** Exercise details **
From the Grateful Dead concert notes, give back word for word the passage starting with "Grateful Dead: Chapel" and going on through "the next verse.".

The show was a perfect storm of sorts. The first set transpired in miserable heat and humidity, periodic rain, and a thunderstorm that cut the power in the middle of a song. Then the rain ended, the sun went down, a little breeze kicked up, and a monster second set blew us away.

This mix provides the full second set, minus the opening “Iko Iko,” “Drums,” and “Space.” The former was made mushy by Hornsby guesting on accordion, and the latter weren’t very interesting. Fortuitously, I found a way to flow the “Playin’ Jam” into “The Other One” so smoothly that you’ll never find the edit. 

Seemed like the the “album experience” had to lead with the second set, so several terrific first set songs became an extension of the “Brokedown” encore. 

78-minute mp3 mix zipped up here

  • Playin’ in the Band >
  • Uncle John’s Band >
  • Playin’ Jam
  • The Other One >
  • Stella Blue >
  • Not Fade Away
  • Brokedown Palace
  • Friend of the Devil
  • Loser
  • Big River

Cover: Rothko, Untitled (Blue, Green, and Brown)

Grateful Dead: Chapel Hill ’93 (March 24-25, 1993)

This mix provides 78 minutes of music from the two shows that made me stop attending Dead concerts.

Making this mix, I’ve concluded that a significant part of what turned me off those two nights was the mix. 

I went into the shows predisposed to be disappointed (but ready to be turned on). I’d only seen Vince on solo keys twice before (and still missed Brent), I had no interest in new songs, and I was hoping for a very different setlist, based on what I’d never seen performed live. 

And I also hated Garcia’s lyric lapses in the period; when a song was going great, I’d still be on pins and needles wondering whether he was going to remember the first line of the next verse.

For all those reasons, the Chapel Hill shows were disappointing. But those things don’t matter in 2021, when you’re curating tapes, and you’ve come to know and love the late-period band and memorized 60 hours of their best tracks. 

However, there’s that other dependency: Is the mix any good? Pleasing to listen to?

I didn’t remember much about the music of the Chapel Hill shows, but I did remember the sonic, aesthetic experience. The music seemed insubstantial and unfocussed. It was hard to inhabit.

My pal and I attributed that to the band, but listening to the tapes, I think it was the guy at the mixing board who created the estranging experience. 

There are the usual, random Healy failures. One night, Garcia’s vocals are quiet and Welnick’s keys are too loud. The other night, Welnick is often hard to hear, even when he’s soloing. Sometimes Weir’s guitar is too loud.

** Items **

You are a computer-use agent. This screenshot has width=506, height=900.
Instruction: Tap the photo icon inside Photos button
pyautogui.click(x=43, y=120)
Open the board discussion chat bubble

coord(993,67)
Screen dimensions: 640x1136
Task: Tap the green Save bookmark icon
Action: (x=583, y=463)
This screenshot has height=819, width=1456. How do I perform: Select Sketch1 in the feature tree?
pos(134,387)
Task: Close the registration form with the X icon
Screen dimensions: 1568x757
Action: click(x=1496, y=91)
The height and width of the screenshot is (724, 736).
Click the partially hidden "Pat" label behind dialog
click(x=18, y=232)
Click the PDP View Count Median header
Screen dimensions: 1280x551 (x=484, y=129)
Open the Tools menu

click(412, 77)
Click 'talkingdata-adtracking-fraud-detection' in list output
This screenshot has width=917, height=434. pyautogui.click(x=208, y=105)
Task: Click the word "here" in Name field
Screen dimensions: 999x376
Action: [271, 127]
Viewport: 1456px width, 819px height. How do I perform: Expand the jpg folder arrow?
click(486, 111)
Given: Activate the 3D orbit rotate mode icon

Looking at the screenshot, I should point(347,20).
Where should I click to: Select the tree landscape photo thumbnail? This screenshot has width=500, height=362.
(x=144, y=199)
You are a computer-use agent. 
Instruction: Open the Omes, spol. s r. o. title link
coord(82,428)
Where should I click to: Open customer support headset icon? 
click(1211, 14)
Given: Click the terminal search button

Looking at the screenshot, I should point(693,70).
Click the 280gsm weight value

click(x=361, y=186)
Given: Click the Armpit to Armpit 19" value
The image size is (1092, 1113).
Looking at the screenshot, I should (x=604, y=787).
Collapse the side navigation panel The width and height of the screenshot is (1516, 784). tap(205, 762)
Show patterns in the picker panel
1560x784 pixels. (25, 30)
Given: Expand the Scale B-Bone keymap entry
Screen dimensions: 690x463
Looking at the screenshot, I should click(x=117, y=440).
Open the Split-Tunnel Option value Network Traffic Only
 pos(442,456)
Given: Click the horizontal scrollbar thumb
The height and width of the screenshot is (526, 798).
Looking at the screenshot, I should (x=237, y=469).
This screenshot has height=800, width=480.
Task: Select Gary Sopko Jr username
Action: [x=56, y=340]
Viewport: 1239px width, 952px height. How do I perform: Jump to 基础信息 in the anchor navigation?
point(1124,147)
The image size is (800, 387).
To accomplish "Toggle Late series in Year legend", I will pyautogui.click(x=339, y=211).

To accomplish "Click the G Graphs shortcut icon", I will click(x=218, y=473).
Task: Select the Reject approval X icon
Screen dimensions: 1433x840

** Result below **
Grateful Dead: Chapel Hill ’93 (March 24-25, 1993)

This mix provides 78 minutes of music from the two shows that made me stop attending Dead concerts.

Making this mix, I’ve concluded that a significant part of what turned me off those two nights was the mix. 

I went into the shows predisposed to be disappointed (but ready to be turned on). I’d only seen Vince on solo keys twice before (and still missed Brent), I had no interest in new songs, and I was hoping for a very different setlist, based on what I’d never seen performed live. 

And I also hated Garcia’s lyric lapses in the period; when a song was going great, I’d still be on pins and needles wondering whether he was going to remember the first line of the next verse.